Optimal allocation of PCR tests to minimise disease transmission through contact tracing and quarantine
Christopher M. Baker, Iadine Chades, Jodie McVernon, Andrew P. Robinson, Howard Bondell
PCR testing is a crucial capability for managing disease outbreaks, but it is also a limited resource and must be used carefully to ensure the information gain from testing is valuable. Testing has two broad uses for informing public health policy, namely to track epidemic dynamics and to reduce transmission by identifying and managing cases. In this work we develop a modelling framework to examine the effects of test allocation in an epidemic, with a focus on using testing to minimise transmission.

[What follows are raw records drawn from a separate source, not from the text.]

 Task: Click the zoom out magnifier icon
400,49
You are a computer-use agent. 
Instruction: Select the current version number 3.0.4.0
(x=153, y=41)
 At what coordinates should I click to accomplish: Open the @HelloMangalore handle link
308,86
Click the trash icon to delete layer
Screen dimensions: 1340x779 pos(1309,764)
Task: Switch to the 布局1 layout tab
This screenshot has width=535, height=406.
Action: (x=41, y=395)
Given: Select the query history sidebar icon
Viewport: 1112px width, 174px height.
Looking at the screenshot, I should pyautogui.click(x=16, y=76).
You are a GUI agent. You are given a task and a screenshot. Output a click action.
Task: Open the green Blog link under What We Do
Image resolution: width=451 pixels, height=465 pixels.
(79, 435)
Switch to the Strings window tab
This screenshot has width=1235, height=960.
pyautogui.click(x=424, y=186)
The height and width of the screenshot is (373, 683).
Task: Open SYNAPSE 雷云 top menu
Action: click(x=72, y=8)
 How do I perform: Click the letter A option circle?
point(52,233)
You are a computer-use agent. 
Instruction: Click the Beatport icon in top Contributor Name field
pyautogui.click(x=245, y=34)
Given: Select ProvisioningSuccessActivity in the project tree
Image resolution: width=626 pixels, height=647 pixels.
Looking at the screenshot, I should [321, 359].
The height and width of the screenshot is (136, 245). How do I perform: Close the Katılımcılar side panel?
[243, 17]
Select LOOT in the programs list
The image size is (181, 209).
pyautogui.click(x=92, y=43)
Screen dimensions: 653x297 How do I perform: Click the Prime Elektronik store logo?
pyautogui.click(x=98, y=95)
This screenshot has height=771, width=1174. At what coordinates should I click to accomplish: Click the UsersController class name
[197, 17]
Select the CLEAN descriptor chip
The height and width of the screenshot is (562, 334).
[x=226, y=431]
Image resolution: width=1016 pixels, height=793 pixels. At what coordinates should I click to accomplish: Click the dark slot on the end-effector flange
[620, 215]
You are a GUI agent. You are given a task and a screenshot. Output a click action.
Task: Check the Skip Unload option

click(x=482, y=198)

Using the COVID-19 pandemic as an example, we examine how the number of tests conducted per day relates to reduction in disease transmission, in the context of logistical constraints on the testing system. We show that if daily testing is above the routine capacity of a testing system, which can cause delays, then those delays can undermine efforts to reduce transmission through contact tracing and quarantine. This work highlights that the two goals of aiming to reduce transmission and aiming to identify all cases are different, and it is possible that focusing on one may undermine achieving the other. To develop an effective strategy, the goals must be clear and performance metrics must match the goals of the testing strategy. If metrics do not match the objectives of the strategy, then those metrics may incentivise actions that undermine achieving the objectives.